= Work to be completed =
Rewrite everything from the item containing "Given: Switch to the Engagement tab" down to the item containing "point(628,35)", changing "side panel" to "sidebar" and leaving the rest as it is.

= Entries =

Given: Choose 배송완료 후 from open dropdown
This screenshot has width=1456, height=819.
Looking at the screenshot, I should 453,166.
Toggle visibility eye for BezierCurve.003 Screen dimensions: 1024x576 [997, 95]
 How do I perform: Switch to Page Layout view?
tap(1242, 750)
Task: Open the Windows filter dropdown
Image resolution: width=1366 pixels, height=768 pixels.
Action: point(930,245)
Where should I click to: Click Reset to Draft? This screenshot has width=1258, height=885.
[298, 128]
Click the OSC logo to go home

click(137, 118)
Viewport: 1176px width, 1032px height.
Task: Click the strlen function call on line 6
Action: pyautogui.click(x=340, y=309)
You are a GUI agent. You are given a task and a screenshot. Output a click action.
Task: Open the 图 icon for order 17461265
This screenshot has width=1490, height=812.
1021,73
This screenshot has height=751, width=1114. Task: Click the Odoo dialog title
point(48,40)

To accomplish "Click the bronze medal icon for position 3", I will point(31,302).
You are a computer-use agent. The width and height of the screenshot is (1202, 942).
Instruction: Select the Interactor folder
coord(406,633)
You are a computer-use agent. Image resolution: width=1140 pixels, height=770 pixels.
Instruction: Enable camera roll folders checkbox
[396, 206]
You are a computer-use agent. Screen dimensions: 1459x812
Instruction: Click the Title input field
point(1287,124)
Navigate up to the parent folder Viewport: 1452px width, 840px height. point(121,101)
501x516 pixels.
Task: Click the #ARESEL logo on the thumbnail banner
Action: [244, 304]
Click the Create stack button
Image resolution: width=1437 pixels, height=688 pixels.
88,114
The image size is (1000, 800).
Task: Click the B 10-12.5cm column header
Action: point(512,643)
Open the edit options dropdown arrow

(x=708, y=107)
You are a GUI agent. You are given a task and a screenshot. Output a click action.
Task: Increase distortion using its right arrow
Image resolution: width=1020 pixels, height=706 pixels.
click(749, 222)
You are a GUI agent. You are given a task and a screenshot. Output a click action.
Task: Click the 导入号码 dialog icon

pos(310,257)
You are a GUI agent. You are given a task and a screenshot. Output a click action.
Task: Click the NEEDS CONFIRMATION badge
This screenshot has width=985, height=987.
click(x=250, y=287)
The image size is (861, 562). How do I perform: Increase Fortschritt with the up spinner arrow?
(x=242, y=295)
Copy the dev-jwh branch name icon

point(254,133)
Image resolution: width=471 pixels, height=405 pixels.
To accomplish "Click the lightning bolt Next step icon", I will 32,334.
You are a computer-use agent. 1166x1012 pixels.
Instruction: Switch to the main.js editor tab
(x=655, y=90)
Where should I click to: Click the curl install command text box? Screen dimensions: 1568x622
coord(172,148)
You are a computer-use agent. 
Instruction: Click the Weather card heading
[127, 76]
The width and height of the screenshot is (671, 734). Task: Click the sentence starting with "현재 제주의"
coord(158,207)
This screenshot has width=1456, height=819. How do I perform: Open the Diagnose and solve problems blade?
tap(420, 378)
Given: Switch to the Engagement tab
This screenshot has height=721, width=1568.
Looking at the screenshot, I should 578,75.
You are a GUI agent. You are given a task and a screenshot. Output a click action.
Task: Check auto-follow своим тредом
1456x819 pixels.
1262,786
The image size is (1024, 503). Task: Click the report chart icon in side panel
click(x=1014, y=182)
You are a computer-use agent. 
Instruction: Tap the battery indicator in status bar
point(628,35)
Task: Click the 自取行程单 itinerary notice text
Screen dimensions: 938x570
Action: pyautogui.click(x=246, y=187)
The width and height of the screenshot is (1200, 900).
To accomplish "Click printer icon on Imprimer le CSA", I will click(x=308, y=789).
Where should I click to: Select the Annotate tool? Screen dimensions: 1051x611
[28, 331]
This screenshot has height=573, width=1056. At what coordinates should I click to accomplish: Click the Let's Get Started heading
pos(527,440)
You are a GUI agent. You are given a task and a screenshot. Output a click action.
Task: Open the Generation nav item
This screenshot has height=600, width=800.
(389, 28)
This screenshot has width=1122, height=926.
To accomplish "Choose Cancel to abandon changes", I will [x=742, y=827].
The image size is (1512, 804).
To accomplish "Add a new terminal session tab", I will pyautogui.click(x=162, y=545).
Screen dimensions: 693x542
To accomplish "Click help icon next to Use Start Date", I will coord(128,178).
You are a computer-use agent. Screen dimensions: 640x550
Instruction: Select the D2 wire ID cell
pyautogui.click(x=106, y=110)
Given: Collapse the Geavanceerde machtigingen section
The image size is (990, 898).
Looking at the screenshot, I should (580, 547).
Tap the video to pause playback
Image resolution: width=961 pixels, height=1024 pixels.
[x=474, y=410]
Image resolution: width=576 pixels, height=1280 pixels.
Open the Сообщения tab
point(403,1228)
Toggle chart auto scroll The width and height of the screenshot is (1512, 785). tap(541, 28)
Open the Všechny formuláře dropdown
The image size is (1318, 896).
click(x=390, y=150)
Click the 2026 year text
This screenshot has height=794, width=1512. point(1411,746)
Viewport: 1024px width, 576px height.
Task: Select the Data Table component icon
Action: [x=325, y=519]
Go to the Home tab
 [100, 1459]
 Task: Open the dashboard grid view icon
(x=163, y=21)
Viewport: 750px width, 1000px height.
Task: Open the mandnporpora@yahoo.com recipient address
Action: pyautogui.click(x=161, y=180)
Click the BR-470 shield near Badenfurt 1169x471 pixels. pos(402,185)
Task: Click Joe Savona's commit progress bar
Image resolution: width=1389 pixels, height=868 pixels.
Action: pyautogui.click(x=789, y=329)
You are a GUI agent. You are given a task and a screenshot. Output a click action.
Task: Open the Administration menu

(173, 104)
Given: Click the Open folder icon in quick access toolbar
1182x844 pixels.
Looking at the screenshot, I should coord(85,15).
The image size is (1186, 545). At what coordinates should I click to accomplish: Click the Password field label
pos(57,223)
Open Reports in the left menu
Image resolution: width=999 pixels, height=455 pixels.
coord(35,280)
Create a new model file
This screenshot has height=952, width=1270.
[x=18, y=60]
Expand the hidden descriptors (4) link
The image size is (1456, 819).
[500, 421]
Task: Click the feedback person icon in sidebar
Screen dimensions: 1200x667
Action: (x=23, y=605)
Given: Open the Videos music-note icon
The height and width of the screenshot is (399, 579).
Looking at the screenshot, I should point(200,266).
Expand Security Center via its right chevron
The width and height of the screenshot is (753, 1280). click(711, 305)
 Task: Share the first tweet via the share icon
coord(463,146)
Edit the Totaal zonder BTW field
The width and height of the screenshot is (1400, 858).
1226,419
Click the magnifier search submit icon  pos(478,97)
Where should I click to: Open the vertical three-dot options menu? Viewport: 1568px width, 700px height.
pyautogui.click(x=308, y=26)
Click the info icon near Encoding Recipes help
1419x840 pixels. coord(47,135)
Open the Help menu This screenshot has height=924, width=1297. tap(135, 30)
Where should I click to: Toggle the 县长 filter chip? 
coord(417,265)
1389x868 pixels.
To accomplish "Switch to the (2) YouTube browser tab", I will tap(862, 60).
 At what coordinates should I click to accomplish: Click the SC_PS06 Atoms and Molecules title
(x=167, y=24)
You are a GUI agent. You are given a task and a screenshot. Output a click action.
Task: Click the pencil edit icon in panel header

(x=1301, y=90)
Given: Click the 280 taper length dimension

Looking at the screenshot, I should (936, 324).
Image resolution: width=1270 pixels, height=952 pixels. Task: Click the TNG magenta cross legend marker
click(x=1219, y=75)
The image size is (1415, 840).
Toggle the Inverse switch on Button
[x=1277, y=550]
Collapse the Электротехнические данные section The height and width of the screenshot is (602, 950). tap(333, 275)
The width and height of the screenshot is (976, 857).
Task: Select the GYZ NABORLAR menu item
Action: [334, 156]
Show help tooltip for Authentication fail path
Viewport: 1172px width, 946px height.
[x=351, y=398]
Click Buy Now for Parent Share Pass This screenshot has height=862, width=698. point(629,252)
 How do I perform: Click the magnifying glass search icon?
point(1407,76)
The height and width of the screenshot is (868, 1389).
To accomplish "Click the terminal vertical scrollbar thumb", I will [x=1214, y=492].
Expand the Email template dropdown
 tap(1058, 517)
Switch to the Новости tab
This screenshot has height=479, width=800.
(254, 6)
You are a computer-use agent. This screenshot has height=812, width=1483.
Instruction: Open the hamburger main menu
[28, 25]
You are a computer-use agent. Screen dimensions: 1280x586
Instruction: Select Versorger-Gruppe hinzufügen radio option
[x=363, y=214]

= Worked solution =
Given: Switch to the Engagement tab
This screenshot has height=721, width=1568.
Looking at the screenshot, I should 578,75.
You are a GUI agent. You are given a task and a screenshot. Output a click action.
Task: Check auto-follow своим тредом
1456x819 pixels.
1262,786
The image size is (1024, 503). Task: Click the report chart icon in sidebar
click(x=1014, y=182)
You are a computer-use agent. 
Instruction: Tap the battery indicator in status bar
point(628,35)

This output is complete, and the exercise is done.